### EXERCISE BRIEF
Turn the records below into a numbered list, one line per item, and drop any blank lines. Leave the pictures out of your answer.

### DATASET ROWS

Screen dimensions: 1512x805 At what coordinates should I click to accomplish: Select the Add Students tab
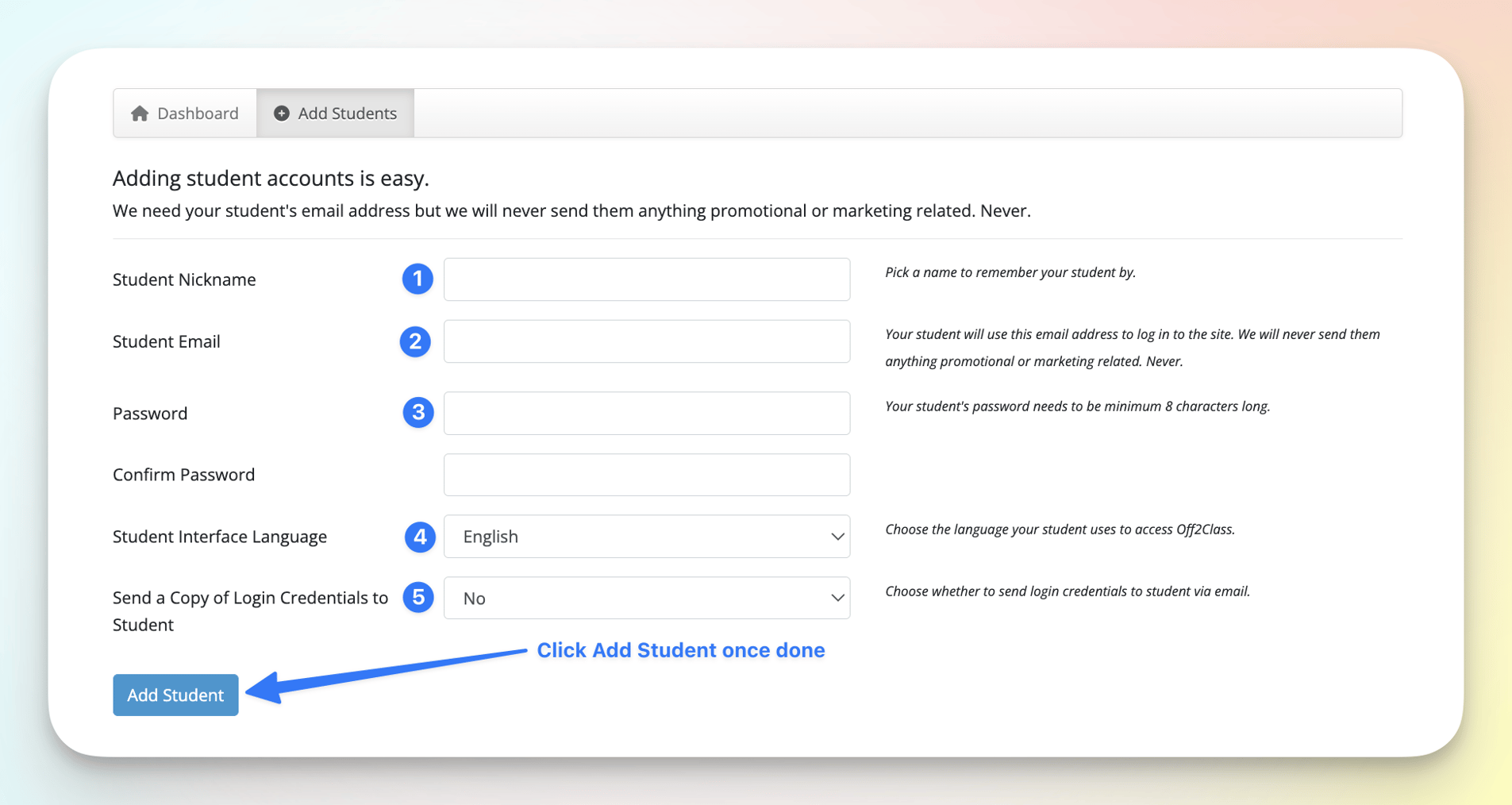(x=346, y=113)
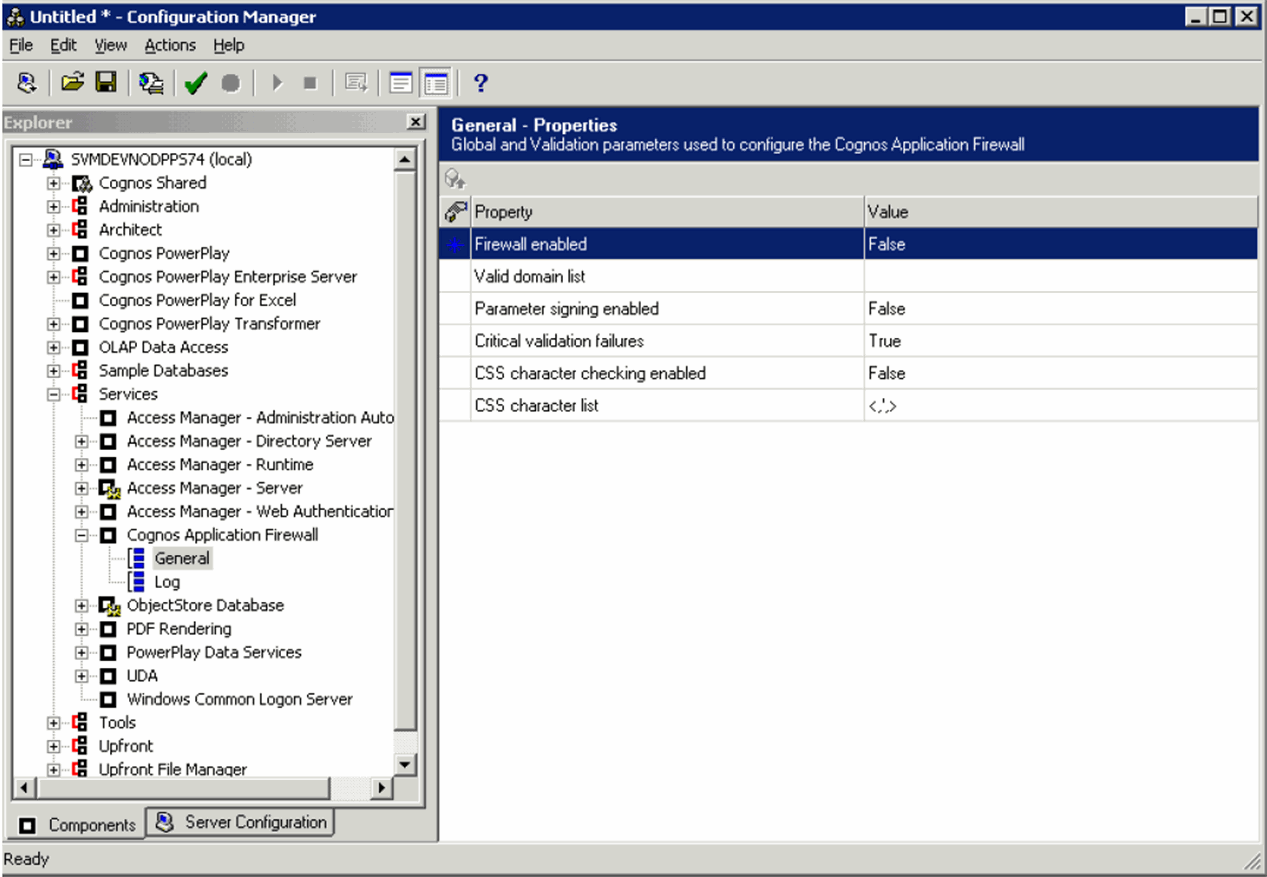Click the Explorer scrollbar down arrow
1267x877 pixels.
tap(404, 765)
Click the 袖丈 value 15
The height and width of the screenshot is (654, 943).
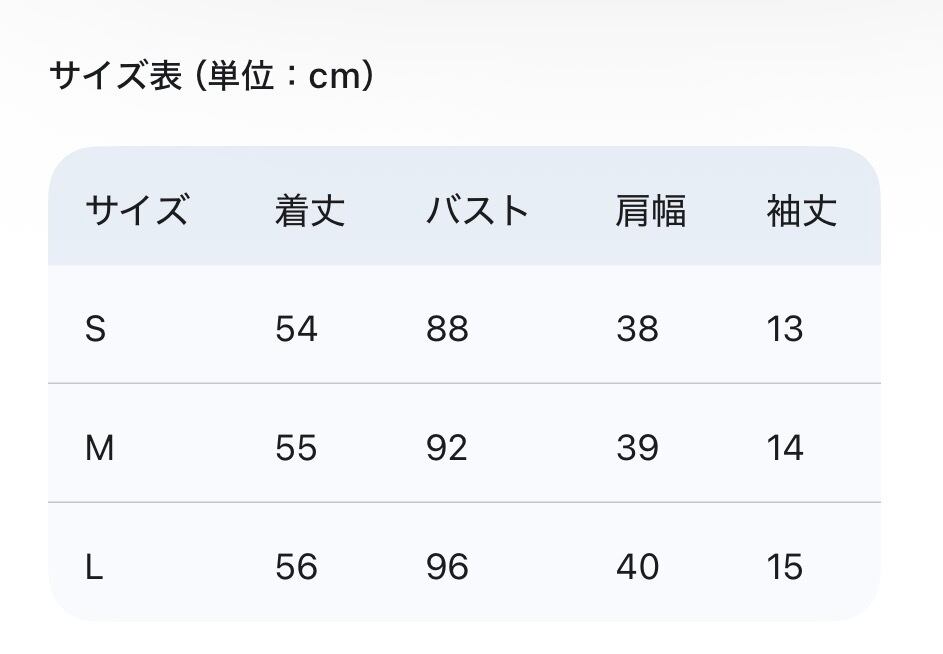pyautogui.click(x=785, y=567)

### FINISHED TASK
1. Screen dimensions: 1512x805 At what coordinates should I click to accomplish: Select the Add Students tab
2. (x=346, y=113)
3. Click the Explorer scrollbar down arrow
4. 1267x877 pixels.
5. tap(404, 765)
6. Click the 袖丈 value 15
7. The height and width of the screenshot is (654, 943).
8. pyautogui.click(x=785, y=567)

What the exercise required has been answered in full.